Abstract

A complete vibrational state-specific kinetic scheme describing dissociating carbon dioxide mixtures is proposed. CO2 symmetric, bending and asymmetric vibrations and dissociation-recombination are strongly coupled through intermode vibrational energy transfers. Comparative study of state-resolved rate coefficients is carried out; the effect of different transitions may vary considerably with temperature. A nonequilibrium 1-D boundary layer flow typical to hypersonic planetary entry is studied in the state-to-state approach. To assess the sensitivity of fluid-dynamic variables and heat transfer to various vibrational transitions and chemical reactions, corresponding processes are successively included to the kinetic scheme.
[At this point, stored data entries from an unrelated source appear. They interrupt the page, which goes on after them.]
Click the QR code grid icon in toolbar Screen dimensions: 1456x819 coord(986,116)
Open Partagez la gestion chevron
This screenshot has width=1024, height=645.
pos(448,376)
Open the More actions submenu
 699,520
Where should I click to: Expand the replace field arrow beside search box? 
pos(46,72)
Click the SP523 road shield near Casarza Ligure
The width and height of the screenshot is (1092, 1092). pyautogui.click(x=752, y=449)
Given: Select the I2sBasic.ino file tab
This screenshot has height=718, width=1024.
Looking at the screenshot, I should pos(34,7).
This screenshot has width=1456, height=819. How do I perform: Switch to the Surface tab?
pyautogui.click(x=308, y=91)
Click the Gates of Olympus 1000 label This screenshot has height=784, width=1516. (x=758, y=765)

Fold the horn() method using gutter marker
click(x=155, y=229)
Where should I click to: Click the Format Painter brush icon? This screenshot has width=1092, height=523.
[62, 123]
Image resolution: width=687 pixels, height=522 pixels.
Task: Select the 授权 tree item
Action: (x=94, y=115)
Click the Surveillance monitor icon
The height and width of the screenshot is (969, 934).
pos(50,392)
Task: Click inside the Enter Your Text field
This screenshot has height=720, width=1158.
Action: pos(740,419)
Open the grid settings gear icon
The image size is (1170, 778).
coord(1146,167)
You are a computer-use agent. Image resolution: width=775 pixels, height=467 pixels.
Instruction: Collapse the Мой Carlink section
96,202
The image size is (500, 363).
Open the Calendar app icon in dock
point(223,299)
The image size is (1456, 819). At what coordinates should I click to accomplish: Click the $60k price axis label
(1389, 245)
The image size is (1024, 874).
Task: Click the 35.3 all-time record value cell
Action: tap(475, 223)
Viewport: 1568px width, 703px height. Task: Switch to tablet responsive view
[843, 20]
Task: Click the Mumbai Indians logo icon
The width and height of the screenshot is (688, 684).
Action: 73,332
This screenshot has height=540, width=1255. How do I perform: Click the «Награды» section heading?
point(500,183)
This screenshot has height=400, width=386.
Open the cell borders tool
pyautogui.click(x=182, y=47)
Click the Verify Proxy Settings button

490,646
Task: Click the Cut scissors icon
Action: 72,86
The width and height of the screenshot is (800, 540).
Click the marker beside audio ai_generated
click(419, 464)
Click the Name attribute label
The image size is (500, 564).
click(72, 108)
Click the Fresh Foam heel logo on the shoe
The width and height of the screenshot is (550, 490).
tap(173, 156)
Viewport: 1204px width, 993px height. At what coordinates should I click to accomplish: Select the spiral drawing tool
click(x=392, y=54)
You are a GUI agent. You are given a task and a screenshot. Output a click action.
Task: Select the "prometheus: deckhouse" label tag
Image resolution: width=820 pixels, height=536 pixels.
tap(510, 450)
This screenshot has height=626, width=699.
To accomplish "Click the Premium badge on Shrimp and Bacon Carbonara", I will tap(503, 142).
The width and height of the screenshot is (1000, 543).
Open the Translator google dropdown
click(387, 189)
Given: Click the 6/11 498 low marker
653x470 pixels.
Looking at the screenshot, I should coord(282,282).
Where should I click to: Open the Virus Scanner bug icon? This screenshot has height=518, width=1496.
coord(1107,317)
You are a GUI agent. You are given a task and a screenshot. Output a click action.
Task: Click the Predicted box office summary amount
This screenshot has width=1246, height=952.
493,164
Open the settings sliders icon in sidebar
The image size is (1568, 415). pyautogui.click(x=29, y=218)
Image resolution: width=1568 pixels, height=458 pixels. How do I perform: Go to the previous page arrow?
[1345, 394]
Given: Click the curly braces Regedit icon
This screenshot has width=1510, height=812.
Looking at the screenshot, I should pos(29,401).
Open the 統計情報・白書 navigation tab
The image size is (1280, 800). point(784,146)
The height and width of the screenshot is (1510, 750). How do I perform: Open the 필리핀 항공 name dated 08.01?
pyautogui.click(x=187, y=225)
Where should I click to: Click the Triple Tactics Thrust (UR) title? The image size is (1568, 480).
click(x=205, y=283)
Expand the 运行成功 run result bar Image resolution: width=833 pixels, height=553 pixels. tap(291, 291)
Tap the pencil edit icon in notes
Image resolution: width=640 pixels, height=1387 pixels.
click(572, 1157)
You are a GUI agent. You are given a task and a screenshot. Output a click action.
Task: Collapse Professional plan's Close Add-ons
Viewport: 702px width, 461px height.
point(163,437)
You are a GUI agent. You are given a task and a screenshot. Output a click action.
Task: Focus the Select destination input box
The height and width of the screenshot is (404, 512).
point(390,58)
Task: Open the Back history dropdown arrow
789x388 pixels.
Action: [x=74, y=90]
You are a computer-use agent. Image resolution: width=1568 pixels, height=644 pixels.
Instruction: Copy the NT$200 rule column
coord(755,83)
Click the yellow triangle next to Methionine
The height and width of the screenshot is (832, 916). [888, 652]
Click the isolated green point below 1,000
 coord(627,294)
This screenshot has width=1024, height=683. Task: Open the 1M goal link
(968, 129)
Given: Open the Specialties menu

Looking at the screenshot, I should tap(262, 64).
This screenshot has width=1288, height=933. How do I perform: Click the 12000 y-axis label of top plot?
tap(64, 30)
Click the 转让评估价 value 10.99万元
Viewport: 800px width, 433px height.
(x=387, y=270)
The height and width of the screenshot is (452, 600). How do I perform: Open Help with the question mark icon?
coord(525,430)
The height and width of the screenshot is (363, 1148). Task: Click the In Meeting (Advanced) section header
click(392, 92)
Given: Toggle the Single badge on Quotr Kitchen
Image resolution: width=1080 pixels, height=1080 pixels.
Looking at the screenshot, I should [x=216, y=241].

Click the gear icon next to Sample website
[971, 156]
It is shown that vibrational-translational (VT) transitions in the symmetric and asymmetric modes do not alter the flow and can be neglected whereas the VT2 exchange in the bending mode is the main channel of vibrational relaxation. Intermode vibrational exchanges affect the flow implicitly, through energy redistribution enhancing VT relaxation; the dominating role belongs to near-resonant transitions between symmetric and bending modes as well as between CO molecules and CO2 asymmetric mode. Strong coupling between VT2 relaxation and chemical reactions is emphasized. While vibrational distributions and average vibrational energy show strong dependence on the kinetic scheme, the heat flux is more sensitive to chemical reactions.